Indications for open procedures in the endoscopic era.
Curr Opin Otolaryngol Head Neck Surg. 2015 Dec 16;
Authors: Konstantinidis I, Constantinidis J
Abstract
PURPOSE OF REVIEW: Endoscopic sinus surgery became the gold standard in inflammatory disorders of the nose and paranasal sinuses, in cerebrospinal fluid leak and epistaxis management, and established its efficacy in the oncology of the region. However, there are certain limitations which make an external approach mandatory. This article reviews the recent literature describing the cases where an open procedure is still indicated.

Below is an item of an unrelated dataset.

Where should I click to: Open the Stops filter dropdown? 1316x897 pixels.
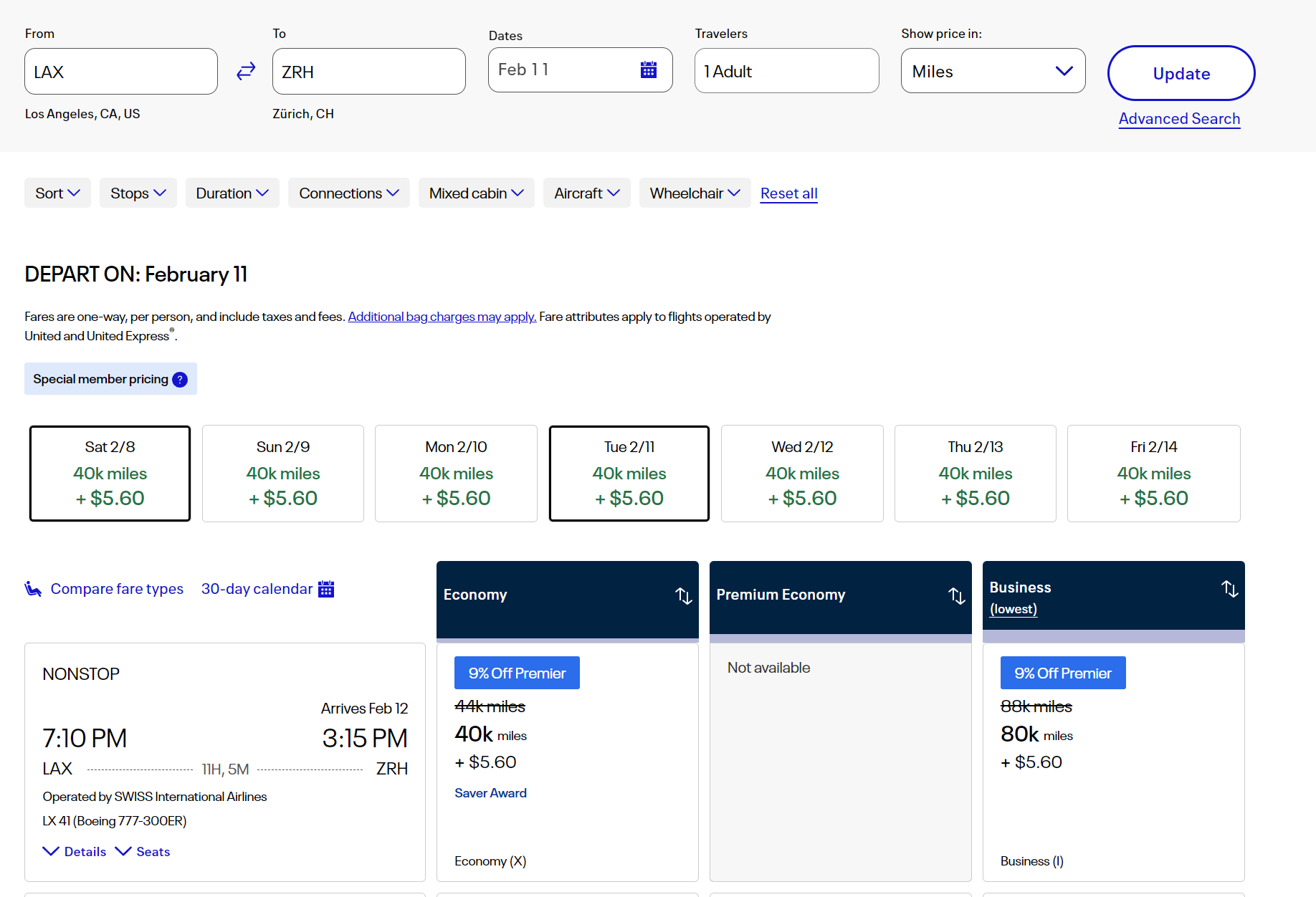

RECENT FINDINGS: Despite the evolution of endoscopic surgery external approaches are still indicated. Osteoplastic flap remains an option for the refractory inflammation of the frontal sinus. Benign and malignant tumours with lateral or superior extension, neurovascular involvement, and bony/soft tissue erosion usually require an external approach. Superior and lateral posterior wall defects of frontal sinus with cerebrospinal fluid leak may mandate an open procedure. Management of severe epistaxis may still necessitate in selected cases an external approach when endoscopic surgery fails and embolization setting is not available.
SUMMARY: Although advances in endoscopic instrumentation and techniques steadily decrease the indications for external approaches, they continue to have a role in the management of nasal disorders. This study summarizes the recent literature and provides a comprehensive review of the up-to-date remaining indications for open procedures in the nose and paranasal sinuses.